> [What is required]
Return all lines from the listing below in which "height" appears.

> [Data supplied]
- Opening Delimiter -

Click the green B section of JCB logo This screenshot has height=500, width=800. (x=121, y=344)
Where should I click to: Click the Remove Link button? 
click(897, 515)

- Closing Delimiter -
- Opening Delimiter -

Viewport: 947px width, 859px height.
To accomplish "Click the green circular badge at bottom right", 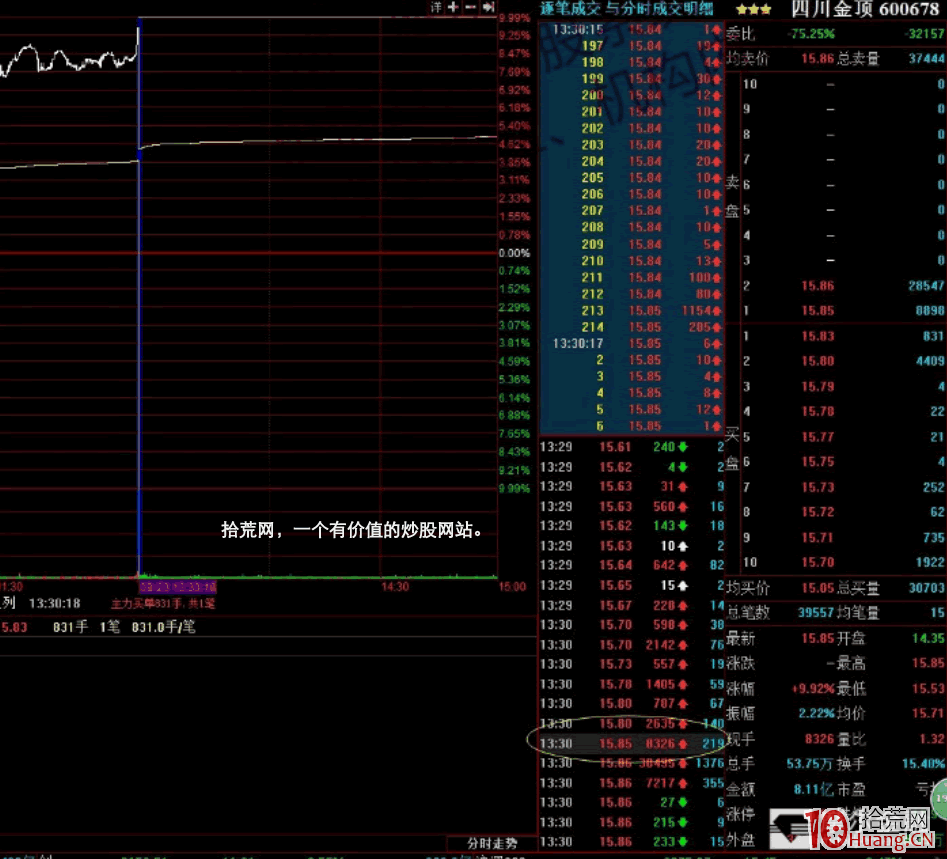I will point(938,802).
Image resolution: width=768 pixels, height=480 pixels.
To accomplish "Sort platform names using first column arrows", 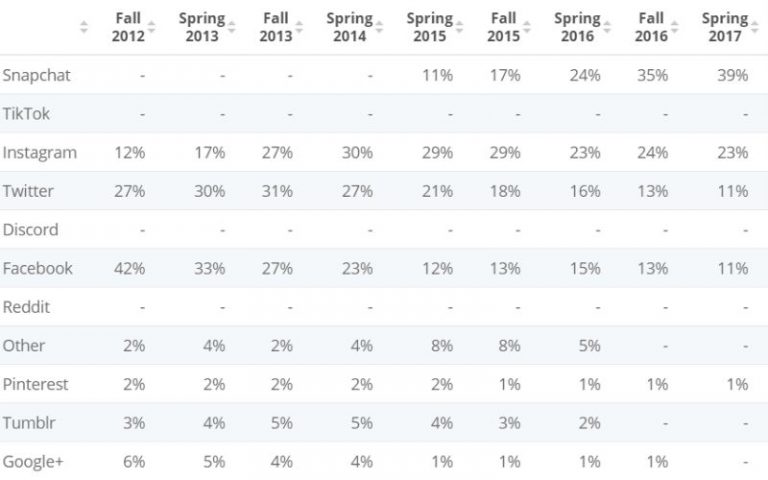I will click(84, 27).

- Closing Delimiter -

> [Exercise response]
Click the green B section of JCB logo This screenshot has height=500, width=800. (x=121, y=344)
Viewport: 947px width, 859px height.
Image resolution: width=768 pixels, height=480 pixels.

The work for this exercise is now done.